### REQUIRED ACTION:
Restate all of the entries exactly, each line as it stands.

Items from a dataset
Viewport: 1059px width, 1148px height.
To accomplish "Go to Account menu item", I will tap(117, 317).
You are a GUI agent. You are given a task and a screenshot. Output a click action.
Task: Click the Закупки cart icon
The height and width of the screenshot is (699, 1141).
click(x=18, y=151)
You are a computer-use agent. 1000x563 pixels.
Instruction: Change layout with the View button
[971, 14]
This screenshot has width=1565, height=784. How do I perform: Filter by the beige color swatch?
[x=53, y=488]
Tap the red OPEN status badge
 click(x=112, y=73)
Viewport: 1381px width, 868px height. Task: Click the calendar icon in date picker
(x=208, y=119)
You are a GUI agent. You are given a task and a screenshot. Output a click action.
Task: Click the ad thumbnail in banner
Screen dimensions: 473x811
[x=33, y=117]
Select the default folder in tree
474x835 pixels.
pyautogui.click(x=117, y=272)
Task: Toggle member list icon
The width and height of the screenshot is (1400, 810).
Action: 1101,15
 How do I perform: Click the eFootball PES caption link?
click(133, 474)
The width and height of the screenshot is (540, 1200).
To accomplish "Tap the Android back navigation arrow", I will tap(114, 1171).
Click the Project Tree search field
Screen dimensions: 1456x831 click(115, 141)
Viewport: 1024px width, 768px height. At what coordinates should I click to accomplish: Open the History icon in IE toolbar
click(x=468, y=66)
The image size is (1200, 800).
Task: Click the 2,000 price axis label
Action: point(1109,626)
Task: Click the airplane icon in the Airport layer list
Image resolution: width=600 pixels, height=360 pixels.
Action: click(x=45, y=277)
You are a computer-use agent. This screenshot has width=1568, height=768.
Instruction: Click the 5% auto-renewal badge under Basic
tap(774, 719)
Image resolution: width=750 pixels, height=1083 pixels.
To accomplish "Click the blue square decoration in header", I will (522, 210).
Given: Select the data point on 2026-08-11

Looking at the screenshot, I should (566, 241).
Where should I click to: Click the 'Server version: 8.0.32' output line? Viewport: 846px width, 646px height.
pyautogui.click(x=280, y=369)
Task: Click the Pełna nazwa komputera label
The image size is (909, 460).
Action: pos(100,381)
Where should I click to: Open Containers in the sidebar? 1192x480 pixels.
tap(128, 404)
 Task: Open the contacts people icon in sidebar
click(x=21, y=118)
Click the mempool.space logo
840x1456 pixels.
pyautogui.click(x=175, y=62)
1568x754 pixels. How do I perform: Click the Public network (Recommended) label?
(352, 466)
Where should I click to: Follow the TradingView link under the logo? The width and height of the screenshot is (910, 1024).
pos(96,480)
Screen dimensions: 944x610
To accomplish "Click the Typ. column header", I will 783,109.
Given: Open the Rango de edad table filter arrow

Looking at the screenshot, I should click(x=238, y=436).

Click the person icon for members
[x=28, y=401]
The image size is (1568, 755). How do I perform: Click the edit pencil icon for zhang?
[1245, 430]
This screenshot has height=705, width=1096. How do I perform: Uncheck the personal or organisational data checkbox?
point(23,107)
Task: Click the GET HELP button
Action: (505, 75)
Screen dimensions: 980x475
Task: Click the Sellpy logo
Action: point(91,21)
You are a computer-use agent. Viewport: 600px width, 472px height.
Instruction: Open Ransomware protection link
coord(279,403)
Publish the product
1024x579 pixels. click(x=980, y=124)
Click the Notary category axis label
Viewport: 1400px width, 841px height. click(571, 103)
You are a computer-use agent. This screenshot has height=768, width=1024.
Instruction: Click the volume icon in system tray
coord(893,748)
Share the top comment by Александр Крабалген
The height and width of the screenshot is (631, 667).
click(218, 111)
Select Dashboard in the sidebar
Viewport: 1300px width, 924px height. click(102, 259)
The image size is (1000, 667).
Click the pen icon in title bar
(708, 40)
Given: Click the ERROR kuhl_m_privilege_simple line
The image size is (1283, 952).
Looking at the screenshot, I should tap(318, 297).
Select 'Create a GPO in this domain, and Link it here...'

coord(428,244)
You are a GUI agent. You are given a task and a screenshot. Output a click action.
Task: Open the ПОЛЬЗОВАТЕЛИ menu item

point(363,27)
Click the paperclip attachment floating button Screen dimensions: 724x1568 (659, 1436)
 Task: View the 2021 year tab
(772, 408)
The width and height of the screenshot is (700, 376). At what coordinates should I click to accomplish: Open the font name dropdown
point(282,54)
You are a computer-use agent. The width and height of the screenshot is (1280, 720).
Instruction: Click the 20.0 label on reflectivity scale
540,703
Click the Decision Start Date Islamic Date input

### ANSWER TO THIS PROBLEM:
Viewport: 1059px width, 1148px height.
To accomplish "Go to Account menu item", I will tap(117, 317).
You are a GUI agent. You are given a task and a screenshot. Output a click action.
Task: Click the Закупки cart icon
The height and width of the screenshot is (699, 1141).
click(x=18, y=151)
You are a computer-use agent. 1000x563 pixels.
Instruction: Change layout with the View button
[971, 14]
This screenshot has width=1565, height=784. How do I perform: Filter by the beige color swatch?
[x=53, y=488]
Tap the red OPEN status badge
 click(x=112, y=73)
Viewport: 1381px width, 868px height. Task: Click the calendar icon in date picker
(x=208, y=119)
You are a GUI agent. You are given a task and a screenshot. Output a click action.
Task: Click the ad thumbnail in banner
Screen dimensions: 473x811
[x=33, y=117]
Select the default folder in tree
474x835 pixels.
pyautogui.click(x=117, y=272)
Task: Toggle member list icon
The width and height of the screenshot is (1400, 810).
Action: 1101,15
 How do I perform: Click the eFootball PES caption link?
click(133, 474)
The width and height of the screenshot is (540, 1200).
To accomplish "Tap the Android back navigation arrow", I will tap(114, 1171).
Click the Project Tree search field
Screen dimensions: 1456x831 click(115, 141)
Viewport: 1024px width, 768px height. At what coordinates should I click to accomplish: Open the History icon in IE toolbar
click(x=468, y=66)
The image size is (1200, 800).
Task: Click the 2,000 price axis label
Action: point(1109,626)
Task: Click the airplane icon in the Airport layer list
Image resolution: width=600 pixels, height=360 pixels.
Action: click(x=45, y=277)
You are a computer-use agent. This screenshot has width=1568, height=768.
Instruction: Click the 5% auto-renewal badge under Basic
tap(774, 719)
Image resolution: width=750 pixels, height=1083 pixels.
To accomplish "Click the blue square decoration in header", I will (522, 210).
Given: Select the data point on 2026-08-11

Looking at the screenshot, I should (566, 241).
Where should I click to: Click the 'Server version: 8.0.32' output line? Viewport: 846px width, 646px height.
pyautogui.click(x=280, y=369)
Task: Click the Pełna nazwa komputera label
The image size is (909, 460).
Action: pos(100,381)
Where should I click to: Open Containers in the sidebar? 1192x480 pixels.
tap(128, 404)
 Task: Open the contacts people icon in sidebar
click(x=21, y=118)
Click the mempool.space logo
840x1456 pixels.
pyautogui.click(x=175, y=62)
1568x754 pixels. How do I perform: Click the Public network (Recommended) label?
(352, 466)
Where should I click to: Follow the TradingView link under the logo? The width and height of the screenshot is (910, 1024).
pos(96,480)
Screen dimensions: 944x610
To accomplish "Click the Typ. column header", I will 783,109.
Given: Open the Rango de edad table filter arrow

Looking at the screenshot, I should click(x=238, y=436).

Click the person icon for members
[x=28, y=401]
The image size is (1568, 755). How do I perform: Click the edit pencil icon for zhang?
[1245, 430]
This screenshot has height=705, width=1096. How do I perform: Uncheck the personal or organisational data checkbox?
point(23,107)
Task: Click the GET HELP button
Action: (505, 75)
Screen dimensions: 980x475
Task: Click the Sellpy logo
Action: point(91,21)
You are a computer-use agent. Viewport: 600px width, 472px height.
Instruction: Open Ransomware protection link
coord(279,403)
Publish the product
1024x579 pixels. click(x=980, y=124)
Click the Notary category axis label
Viewport: 1400px width, 841px height. click(571, 103)
You are a computer-use agent. This screenshot has height=768, width=1024.
Instruction: Click the volume icon in system tray
coord(893,748)
Share the top comment by Александр Крабалген
The height and width of the screenshot is (631, 667).
click(218, 111)
Select Dashboard in the sidebar
Viewport: 1300px width, 924px height. click(102, 259)
The image size is (1000, 667).
Click the pen icon in title bar
(708, 40)
Given: Click the ERROR kuhl_m_privilege_simple line
The image size is (1283, 952).
Looking at the screenshot, I should tap(318, 297).
Select 'Create a GPO in this domain, and Link it here...'

coord(428,244)
You are a GUI agent. You are given a task and a screenshot. Output a click action.
Task: Open the ПОЛЬЗОВАТЕЛИ menu item

point(363,27)
Click the paperclip attachment floating button Screen dimensions: 724x1568 (659, 1436)
 Task: View the 2021 year tab
(772, 408)
The width and height of the screenshot is (700, 376). At what coordinates should I click to accomplish: Open the font name dropdown
point(282,54)
You are a computer-use agent. The width and height of the screenshot is (1280, 720).
Instruction: Click the 20.0 label on reflectivity scale
540,703
Click the Decision Start Date Islamic Date input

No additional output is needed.